Please check out my Sex and the City style novel Blow Me—available now in e-book and paperback on my website and lulu.com. Also available in ebook on amazon.com and Google books.

Entries in Holidays (7)


How Hollywood Ruined Valentine's Day

I don't want to sound sexist, but let's face the simple fact that women are generally more romantic than men. Okay, maybe that's inaccurate. Maybe we're just more sentimental about romance. We remember first dates, first kisses, first texts and even first fights. We remember anniversaries, birthdays and holidays. What we can't seem to forget and wish we could are the countless birthdays, New Year's Eve's and Valentine's Days we have spent alone devouring a carton of Ben & Jerry's Chunky Monkey (which is exactly what we'll feel like after we devour it) and crying into our pillow. 
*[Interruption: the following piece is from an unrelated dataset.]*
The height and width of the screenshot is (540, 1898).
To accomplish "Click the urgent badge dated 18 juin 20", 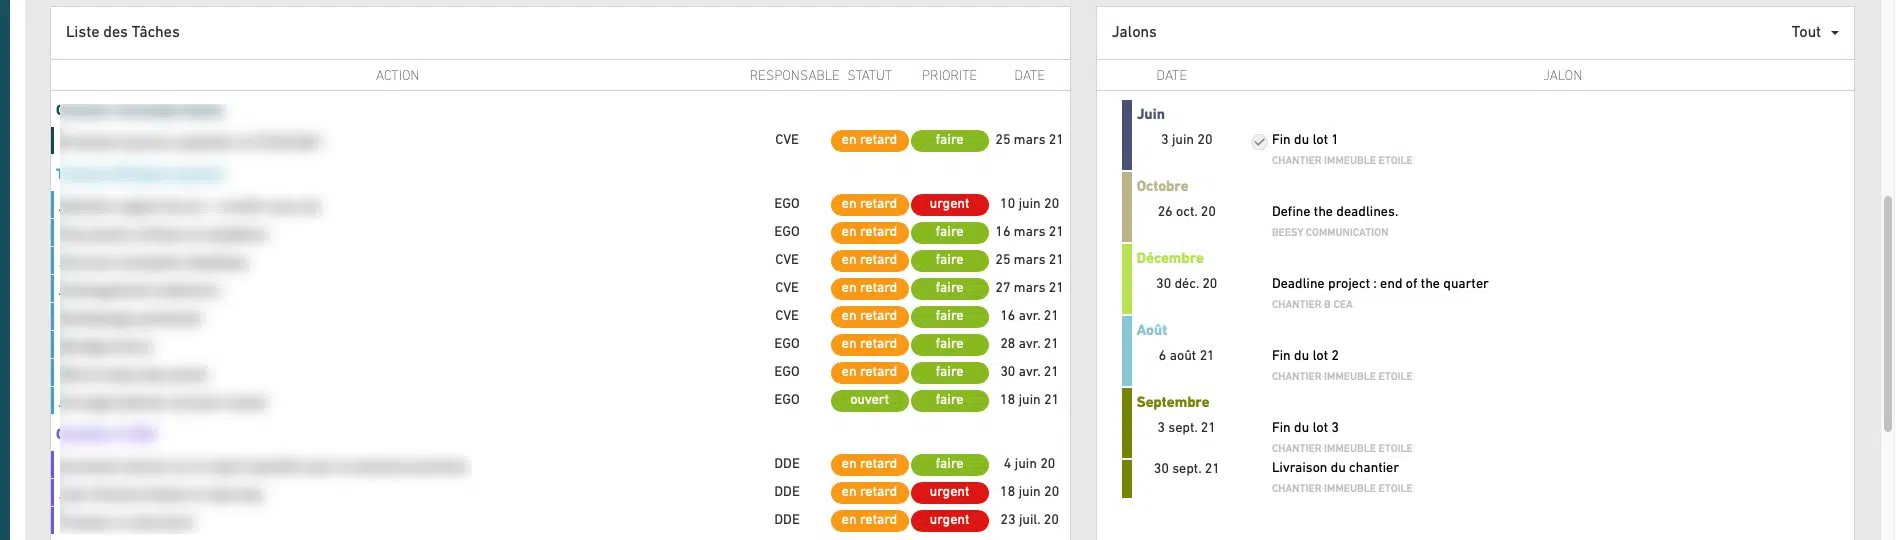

In February 2010, Warner Brothers and Garry Marshall released a sappy movie about Valentine’s Day, unimaginatively entitled Valentine’s Day with a star-studded cast of heart throb men like Bradley Cooper (yum), Aston Kutcher (double yum), and Grey’s Anatomy’s McDreamy Patrick Dempsey to pull on the heartstrings of every single and unhappily married woman in America. Unfortunately, there seems to be money in making women miserable, so Garry Marshall reinvented the not so exciting wheel, employing some of the same ensemble cast, this past December with a movie about New Year’s Eve, aptly called New Year’s Eve. Genius! Who does give him the inspiration for his titles?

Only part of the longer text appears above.